Comme un boomerang, la question grecque est de retour. Cela n’a rien de surprenant. La Grèce a une énorme dette publique qui ne disparaîtra pas spontanément. Comme toujours, lorsque de lourdes échéances de remboursement se profilent à l’horizon, la tension remonte. Cette fois-ci, ce sont 6 milliards d’euros que la Grèce doit trouver d’ici juillet.

La situation a quelque chose de surréel. Depuis 2010, quand la crise a éclaté, les gouvernements grecs successifs ont considérablement réduit leurs déficits, mais le poids de la dette n’a cessé de grimper, s’approchant aujourd’hui de 180% du PIB. Ses partenaires européens agitent la carotte d’une remise si le gouvernement fait ce qu’on lui dit, en premier lieu des efforts budgétaires supplémentaires. Mais le FMI a récemment estimé que de tels efforts bloquent toute reprise de la croissance, et sans croissance la Grèce n’a aucune chance d’atteindre les objectifs assignés.

Une sorte de comédie grecque

Bizarrement, le gouvernement grec est très remonté contre le FMI qui, en plus, réclame une remise de dette. La raison est que le FMI pousse à des réformes de structure qui sont politiquement difficiles. Or le gouvernement allemand veut absolument que le FMI continue à faire partie de l’opération. La BCE, quant à elle, refuse d’acheter de la dette grecque dans le cadre son opération de création de liquidité (QE) en cours parce qu’elle considère que la dette ne sera peut-être pas remboursée. Une sorte de comédie grecque.

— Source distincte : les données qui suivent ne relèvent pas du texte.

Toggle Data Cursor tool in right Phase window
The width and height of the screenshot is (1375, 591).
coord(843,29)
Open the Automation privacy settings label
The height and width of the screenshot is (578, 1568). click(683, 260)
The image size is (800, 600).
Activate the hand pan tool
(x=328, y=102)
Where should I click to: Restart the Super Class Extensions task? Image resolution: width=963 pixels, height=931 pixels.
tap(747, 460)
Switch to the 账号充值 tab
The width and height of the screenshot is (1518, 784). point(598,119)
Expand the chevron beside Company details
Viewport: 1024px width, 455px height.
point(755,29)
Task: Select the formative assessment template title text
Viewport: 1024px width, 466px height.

Les pays d’Europe du Nord, avec l’Allemagne en tête, ne veulent pas de remise de dette. Ils considèrent qu’ils en ont déjà fait assez. Une première remise a eu lieu en 2012 sur la dette due au secteur privé, qui était au départ largement détenue par les grandes banques, surtout allemandes et françaises.

Opération catastrophique

Voyant venir la remise de dette, ces banques s’en sont largement débarrassées, la vendant en partie aux banques grecques et cypriotes. La remise de 2012 a mis à terre ces banques. Résultat: le gouvernement grec a dû immédiatement emprunter de quoi éviter un effondrement bancaire, tout comme Chypre un an plus tard. Opération catastrophique, donc.

Une seconde remise a eu lieu en 2015. Cette fois ce sont les partenaires européens qui s’y sont collés, mais de manière déguisée. Ils ont baissé les taux d’intérêt de la dette, autorisé un long moratoire et reporté à 50 ans l’échéance finale.

De ce fait, les échéances du gouvernement grec sont aujourd’hui parmi les plus faibles de la zone euro, ce qui agace des pays comme l’Espagne qui doivent débourser beaucoup plus pour honorer leurs propres dettes. L’opinion publique allemande est absolument opposée à toute vraie remise à un pays qu’il considère comme fantaisiste, non fiable et peu ardent à la tâche. Et il y a des élections en Allemagne à l’automne.

Chacun détient un bout de vérité

Le gouvernement grec, élu en 2015 sur la promesse de la fin de l’austérité, a été obligé de faire volte-face en juillet de la même année lorsqu’il a dû emprunter aux Européens et au FMI de quoi faire face à de lourdes échéances de remboursement. Depuis, il explique à ses électeurs que la poursuite de l’austérité sera récompensée par une remise de dette.

Difficile d’imaginer une situation plus coincée. Le paradoxe c’est que tous les protagonistes détiennent un bout de vérité. Personne ne sait si les Grecs pourront rembourser leur dette, pour la bonne raison que, au-delà de 2019, l’essentiel des échéances importantes commencera à arriver dans les années 2030.

C’est également vrai qu’il est pratiquement impossible de maintenir indéfiniment une politique d’austérité. La solution de rêve est un retour durable de la croissance, qui a deux vertus: elle rend la dette existante de moins en moins lourde par rapport au PIB, et elle améliore le budget en gonflant les rentrées fiscales.

Il suffit de changer de scénario

Pour retrouver le chemin d‘une croissance durable, la Grèce doit se réformer encore plus en profondeur, ce qui prendra des années pour produire des effets tangibles. En attendant, elle doit pouvoir utiliser le seul levier dont elle dispose, la politique budgétaire, et donc sortir du carcan qu’on lui impose.

Il suffit donc de changer le scénario. Que l’Allemagne cesse d’exiger l’austérité et lève son refus de remise explicite de dette. Que le gouvernement grec engage une relance budgétaire, financée par les Européens et le FMI. Que la dette soit étalée jusqu’en 2080, comme le suggère le FMI, une remise sous condition que la Grèce se réforme. Trop simple, sans doute.


Charles Wyplosz, professeur d’économie internationale à l’Institut de Hautes études internationales et du développement de Genève, directeur du Centre international d’études monétaires et bancaires.